My desktop runs Windows 7, which organizes files (and allows me to choose how to organize them) into folders. Folders can be nested within each other. For those of you who are unfamiliar with this operating system, here’s a screenshot of what my Pictures folder looks like:
I can move or change these folders any which-way I like. I can delete them, change their names or put them in a different folder entirely. If I have a file that falls under more than one of my folder categories, I can copy that file and put a copy in each location.
The funny thing I’m noticing as I write this, is that it’s hard for me to describe what a folder system is really like without referring to the word “folder” as a unit very frequently. I realize that to us, it probably sounds like a ridiculous hypothetical to ask how someone with no knowledge of how this organizational system works would navigate and find the information they’re looking for on a computer, but I watch my older family members go through this painful process on a regular basis. I once actually did a physical demonstration of files/folders–using our filing cabinets at home–to illustrate the hierarchical nature of how information is organized within Windows.
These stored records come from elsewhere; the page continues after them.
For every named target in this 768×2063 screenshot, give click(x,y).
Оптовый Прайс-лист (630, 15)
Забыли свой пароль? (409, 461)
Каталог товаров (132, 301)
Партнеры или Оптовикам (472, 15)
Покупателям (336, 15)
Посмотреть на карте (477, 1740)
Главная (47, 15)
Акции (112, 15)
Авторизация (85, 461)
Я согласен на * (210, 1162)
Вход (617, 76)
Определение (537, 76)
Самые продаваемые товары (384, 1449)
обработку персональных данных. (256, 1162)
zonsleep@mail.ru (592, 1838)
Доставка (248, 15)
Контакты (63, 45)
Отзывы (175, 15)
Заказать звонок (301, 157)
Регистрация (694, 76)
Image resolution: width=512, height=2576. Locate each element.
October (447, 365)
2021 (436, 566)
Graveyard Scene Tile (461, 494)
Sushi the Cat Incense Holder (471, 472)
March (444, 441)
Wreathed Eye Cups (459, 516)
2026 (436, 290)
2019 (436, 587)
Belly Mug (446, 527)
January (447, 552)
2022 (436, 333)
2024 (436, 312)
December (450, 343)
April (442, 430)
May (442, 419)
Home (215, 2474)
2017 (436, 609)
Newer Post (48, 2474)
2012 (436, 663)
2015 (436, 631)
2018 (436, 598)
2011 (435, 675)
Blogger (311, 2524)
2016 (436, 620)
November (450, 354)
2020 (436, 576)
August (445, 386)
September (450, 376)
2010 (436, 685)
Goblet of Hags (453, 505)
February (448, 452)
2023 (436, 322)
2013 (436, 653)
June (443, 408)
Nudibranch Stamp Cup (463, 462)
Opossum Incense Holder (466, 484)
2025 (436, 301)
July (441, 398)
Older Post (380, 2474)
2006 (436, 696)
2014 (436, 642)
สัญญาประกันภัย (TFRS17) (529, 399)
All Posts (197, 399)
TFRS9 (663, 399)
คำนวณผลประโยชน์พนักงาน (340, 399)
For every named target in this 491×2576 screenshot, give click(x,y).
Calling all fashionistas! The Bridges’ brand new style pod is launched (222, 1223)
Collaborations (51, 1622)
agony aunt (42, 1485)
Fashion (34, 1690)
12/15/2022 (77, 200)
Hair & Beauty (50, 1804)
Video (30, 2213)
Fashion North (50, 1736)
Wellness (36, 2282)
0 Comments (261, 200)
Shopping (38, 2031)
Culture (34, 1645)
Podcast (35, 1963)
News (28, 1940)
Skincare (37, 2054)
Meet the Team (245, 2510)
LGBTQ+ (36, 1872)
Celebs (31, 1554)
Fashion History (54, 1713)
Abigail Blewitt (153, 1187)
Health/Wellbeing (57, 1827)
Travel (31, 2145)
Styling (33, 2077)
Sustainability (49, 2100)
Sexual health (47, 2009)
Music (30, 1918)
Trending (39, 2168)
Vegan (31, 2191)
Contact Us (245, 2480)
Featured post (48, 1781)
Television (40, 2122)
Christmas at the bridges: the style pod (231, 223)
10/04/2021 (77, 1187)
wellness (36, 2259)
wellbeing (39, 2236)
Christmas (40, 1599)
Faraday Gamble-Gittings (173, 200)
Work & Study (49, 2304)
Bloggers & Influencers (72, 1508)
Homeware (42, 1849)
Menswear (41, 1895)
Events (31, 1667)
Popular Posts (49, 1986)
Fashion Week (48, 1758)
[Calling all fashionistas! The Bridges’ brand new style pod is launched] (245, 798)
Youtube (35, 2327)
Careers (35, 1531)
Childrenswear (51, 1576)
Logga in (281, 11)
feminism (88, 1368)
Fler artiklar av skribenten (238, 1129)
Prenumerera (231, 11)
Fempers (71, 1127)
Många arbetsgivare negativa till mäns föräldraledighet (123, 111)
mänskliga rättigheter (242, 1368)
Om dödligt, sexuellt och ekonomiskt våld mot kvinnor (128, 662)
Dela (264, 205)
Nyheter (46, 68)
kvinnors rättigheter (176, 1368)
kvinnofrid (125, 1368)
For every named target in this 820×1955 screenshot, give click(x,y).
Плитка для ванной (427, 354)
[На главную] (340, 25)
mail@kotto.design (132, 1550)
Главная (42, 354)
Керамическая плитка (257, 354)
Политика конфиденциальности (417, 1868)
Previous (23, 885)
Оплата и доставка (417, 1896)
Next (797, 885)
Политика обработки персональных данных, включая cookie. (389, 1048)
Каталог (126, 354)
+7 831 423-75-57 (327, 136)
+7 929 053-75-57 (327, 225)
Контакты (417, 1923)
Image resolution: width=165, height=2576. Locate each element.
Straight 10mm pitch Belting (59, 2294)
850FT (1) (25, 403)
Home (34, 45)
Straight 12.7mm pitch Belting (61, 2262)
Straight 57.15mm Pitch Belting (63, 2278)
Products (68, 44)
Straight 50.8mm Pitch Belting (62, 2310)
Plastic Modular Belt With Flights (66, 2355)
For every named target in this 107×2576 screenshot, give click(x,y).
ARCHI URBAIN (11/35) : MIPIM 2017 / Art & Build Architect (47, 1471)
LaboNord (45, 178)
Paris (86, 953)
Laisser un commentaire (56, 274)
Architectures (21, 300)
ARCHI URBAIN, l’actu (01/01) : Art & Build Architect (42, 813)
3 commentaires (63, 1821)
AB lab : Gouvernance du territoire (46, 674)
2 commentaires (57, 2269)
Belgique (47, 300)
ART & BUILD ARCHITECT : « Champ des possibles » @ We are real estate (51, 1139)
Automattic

Tagging, on the other hand, operates using a similar function to the human brain, using associations designed by the user. For instance, I use Evernote to take notes for many of my classes, meetings, etc. While I can give each new “note” a title and organize sets of notes into “notebooks,” the tagging feature is what I actually use to organize my different notes by subject. I create each individual tag as I need it. I have a different tag for each class, for my job, and for certain meetings. Tags lack the hierarchical structure of the folder system, but it saves the user disc space as well as time in trying to remember where they categorized a particular note/file, and one item can have multiple tags. So, if I have one note tagged as both “613″ and “616,” and I click on either of those tags in the left-hand menu, that note will appear in both lists. It has a similar effect to copying a file into two separate folders, but, as previously mentioned, saves disc space, and is much easier to navigate.
Twitter is another prime example of how tags are useful. Without the ubiquitous hashtag, the sheer volume of individual tweets would be impossible to navigate. Twitter users tend to use hashtags in which they’re interested to find new people to follow, and I imagine the entire community would be much more disjointed were it not for the hashtag drawing users together. The one thing tags don’t really lend themselves to is browsing. They are great for locating specific items, but if a user simply wants to poke around and see what’s there, tags might limit search results unnecessarily.